Они смеются. И опять целуются. Она гладит ему щеку кончиками пальцев.
— Я тоже, наверное, не раз тебя ранила, даже не замечая этого, — говорит она. — Да?
Он качает головой — то ли чтобы сказать «нет», то ли чтобы попросить переменить тему — мол, не будем больше об этом.
— Не отрицай, я знаю. Вот, например, когда мы жили у твоих родителей, и я говорила тебе о них… И еще были случаи. Я уверена. Ты настоящий мужчина, в тебе нет ничего женского, и все же ты так чувствителен, так чувствителен. Я не знала никого, кто был бы так чувствителен, как ты.
— Это еще неясно, — говорит он с нарочито серьезным видом, хотя глаза его смеются, — быть может, чувствительность в конечном счете мужская черта? Мы, мужчины, такие хрупкие. Сильный пол — женщины, теперь это становится все очевидней. Вот возьми хотя бы «Илиаду». У всех этих великих героев древности, у Ахиллеса, у Гектора, ну и у всех остальных глаза на мокром месте. Когда они не заняты войной, они только и делают, что умиляются. И в «Песне о Роланде» то же самое: рыцари готовы расплакаться по любому пустяку.
— Забавно! — Она смеется. — Представляю себе, как Ахиллес вытаскивает из кармана платок и утирает глаза.
— Он это делал частенько. Вот только карманов у него не было, и, боюсь, сморкался он пальцами.
Жиль снова садится за стол, и они весело кончают обед. Потом они дружно убирают посуду, расставляют все по местам и заходят к малютке. Она спит, подняв к щекам сжатые кулачки. И снова они умиляются, глядя на тонюсенькие пальчики, на крошечные ноготки, совершенные в своей хрупкости и игрушечности. Они не перестают удивляться тому, что создали это чудо, это поразительное существо с таким завершенным и уже сильным тельцем. Они стоят рядом, склонившись над кукольной кроваткой, и молчат, переполненные нежностью, скованные тайной этого растительного сна. Шелковистые складчатые веки, блестящие, как атлас. Маленький пухлый ротик с чуть вздернутой верхней губой — «рот Венеры». Жиль говорит: «Она восхитительна». Вероника улыбается: «Ты самый пристрастный отец на свете. Она миленькая, как почти все малыши». Он протестует: «Неправда, я никогда не видел такого прелестного создания». Это игра, ее бессмыслица очевидна обоим, но она их успокаивает. Они словно произносят заклинания.

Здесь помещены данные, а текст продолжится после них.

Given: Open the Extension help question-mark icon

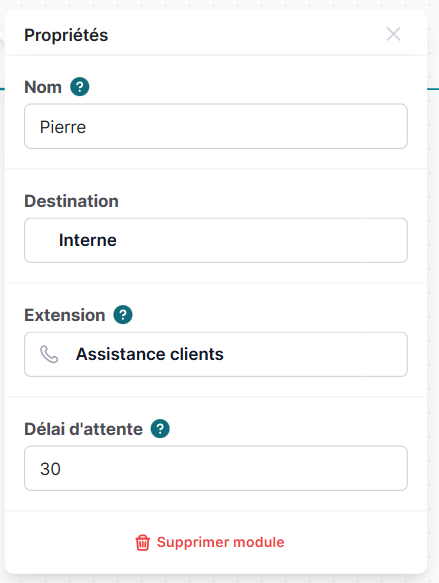Looking at the screenshot, I should click(x=123, y=315).
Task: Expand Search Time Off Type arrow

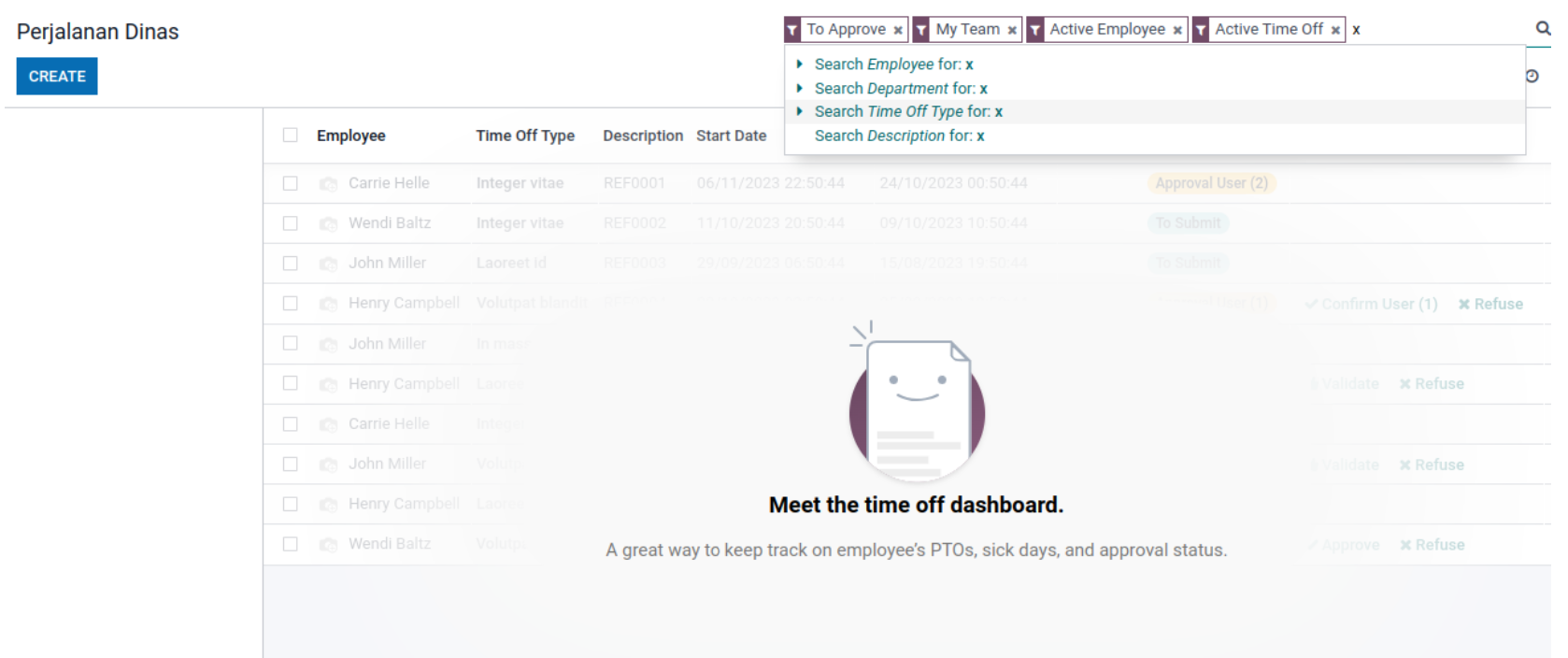Action: click(799, 111)
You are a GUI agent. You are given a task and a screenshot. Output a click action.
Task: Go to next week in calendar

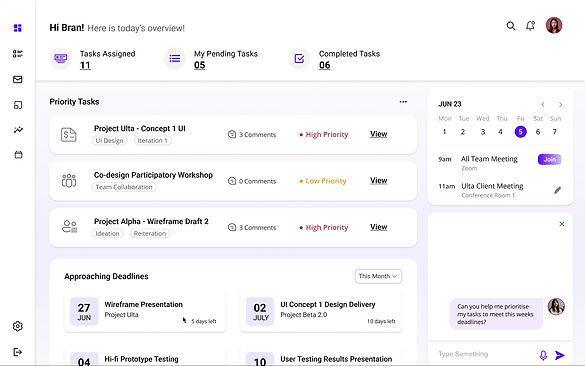click(560, 104)
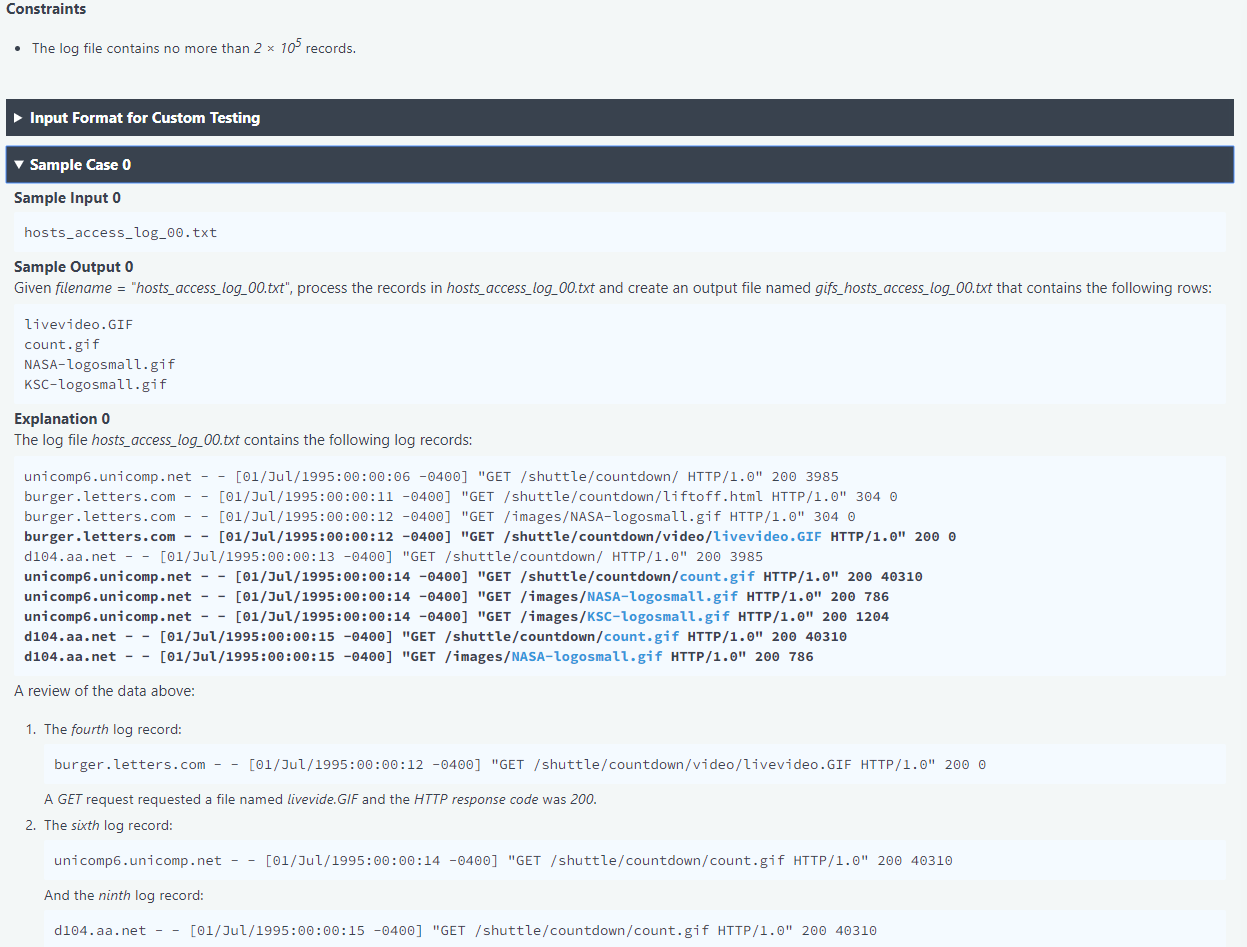The width and height of the screenshot is (1247, 947).
Task: Click the sixth log record snippet
Action: (502, 860)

Они возвращаются в большую комнату, где им предстоит провести вечер. Два кресла, лампа, газеты и книги. Она включает транзистор, подхватывает модный мотив. Потом смотрит на свои часики.
— Мне нечего читать…
— А книжку, которую ты начала вчера?
— Мура! Я бросила… Скажи, Жиль, когда мы купим телевизор?

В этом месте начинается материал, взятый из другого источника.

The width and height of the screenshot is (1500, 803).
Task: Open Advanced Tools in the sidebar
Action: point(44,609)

— Тебе в самом деле хочется?
— Последние известия, спектакли… Бывают и неплохие передачи… Иногда, зимними вечерами…
— Ну что ж, давай купим. Телевизоры, кажется, продаются в кредит.
— Да. Надо ежемесячно вносить небольшую сумму. Год или два. Это очень удобно.
— А ты не боишься, что мы закиснем? Телевизор в нашем возрасте? Что мы, пенсионеры?
— Ну, ты же знаешь, дорогой, с какой радостью я бы куда-нибудь пошла. В гости, в кино, на танцы. Я уже целую вечность не была в «Кастеле». Когда ты меня туда поведешь?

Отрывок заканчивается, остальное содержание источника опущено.